##### Source extract

The greatest sin in science is hubris - overstating the importance of your findings or your status. You may be a rocket scientist, but that don't impress Shania Twain much, and she doesn't even have a medical degree.

This creates a challenge for those of us working in healthcare advertising. The instinct of Mad Men is to hype everything, to amplify small advantages and dramatise the emotional impact of the brand, or create drama where there is none. When non-specialist agencies enter the healthcare field they are swept up in the life-and-death drama of medicine. So they further raise the emotional stakes, not realising that life-transforming events are daily routine for healthcare professionals, who don't need reminding about the suffering that surrounds them.

##########
##### Provided data

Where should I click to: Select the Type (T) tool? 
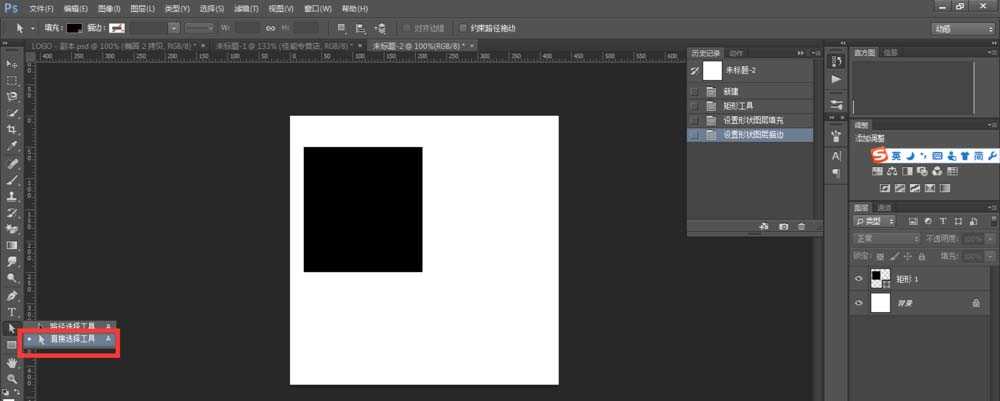12,312
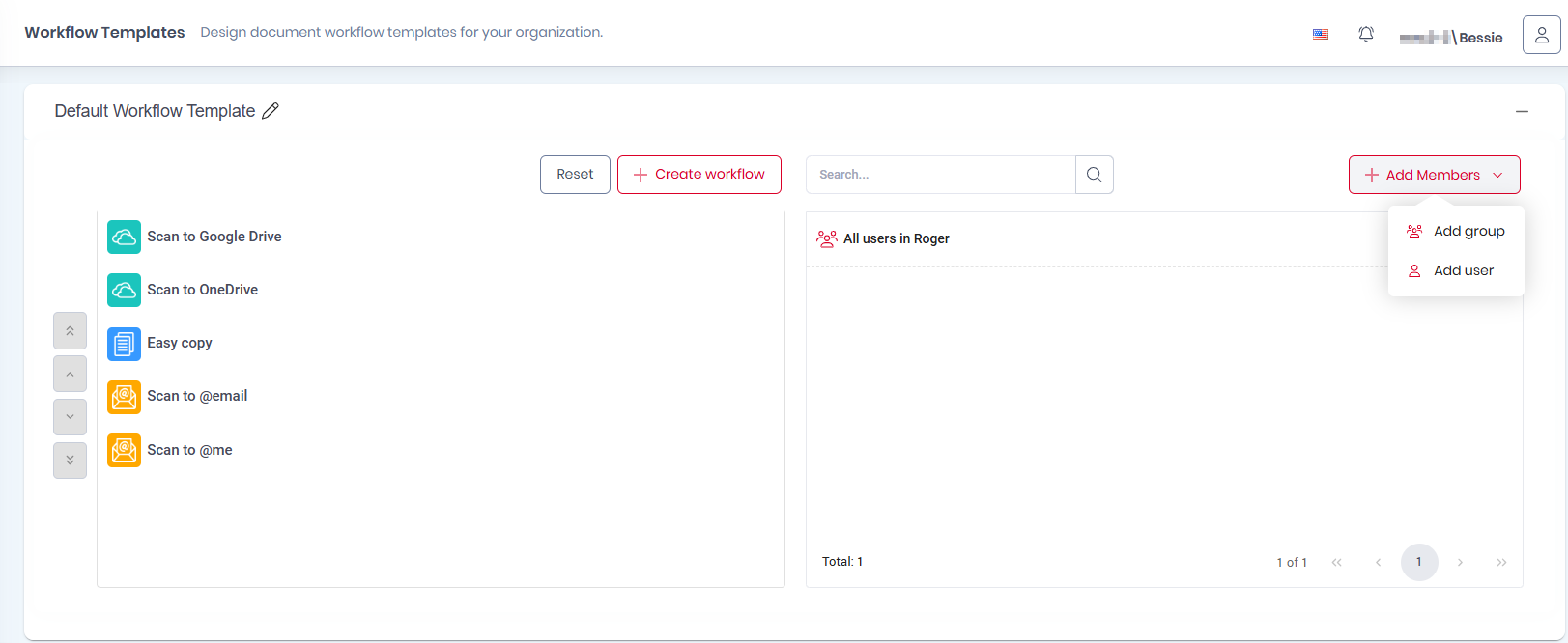This screenshot has width=1568, height=643.
Task: Change language via the flag icon
Action: point(1320,34)
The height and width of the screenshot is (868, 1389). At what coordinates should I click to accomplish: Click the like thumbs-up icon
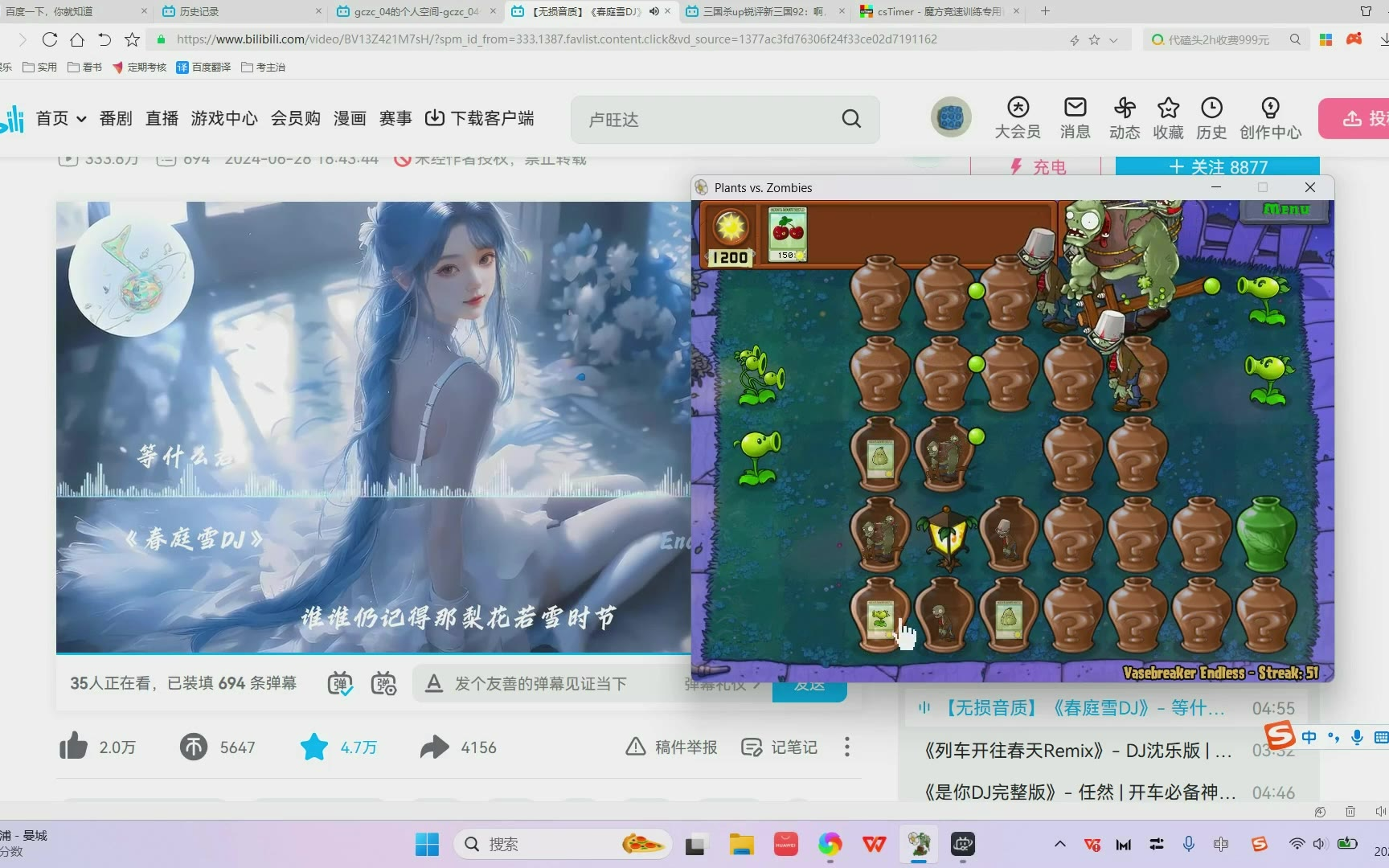tap(73, 747)
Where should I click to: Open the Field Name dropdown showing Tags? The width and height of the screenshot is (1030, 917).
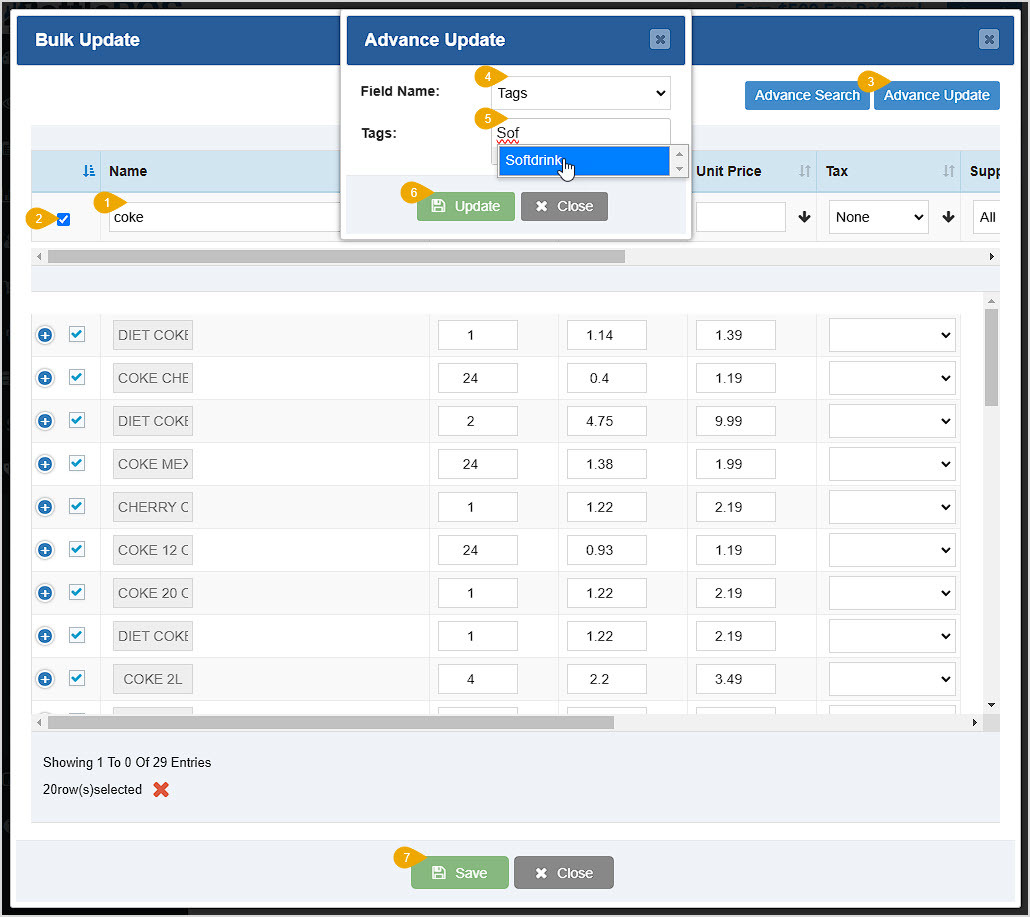[581, 93]
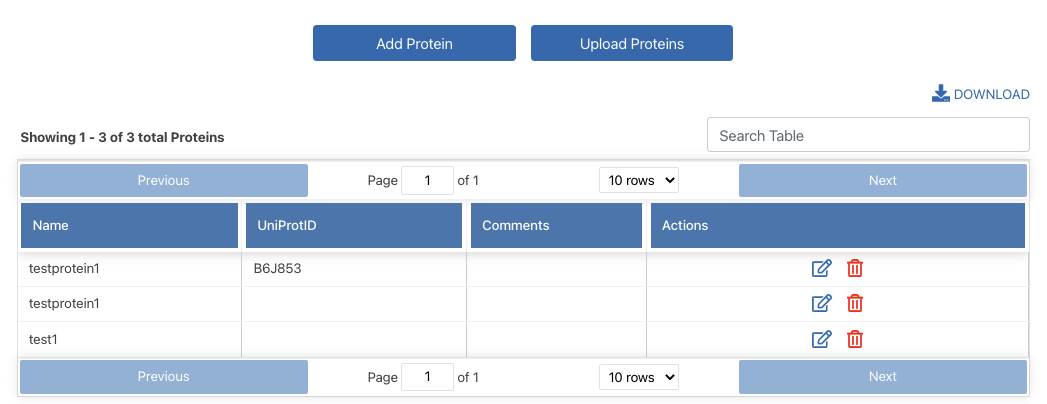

##########

What is required -> Extract the passage on hubris and healthcare advertising from above and reproduce it in full, word for word.

Written response ->
The greatest sin in science is hubris - overstating the importance of your findings or your status. You may be a rocket scientist, but that don't impress Shania Twain much, and she doesn't even have a medical degree.

This creates a challenge for those of us working in healthcare advertising. The instinct of Mad Men is to hype everything, to amplify small advantages and dramatise the emotional impact of the brand, or create drama where there is none. When non-specialist agencies enter the healthcare field they are swept up in the life-and-death drama of medicine. So they further raise the emotional stakes, not realising that life-transforming events are daily routine for healthcare professionals, who don't need reminding about the suffering that surrounds them.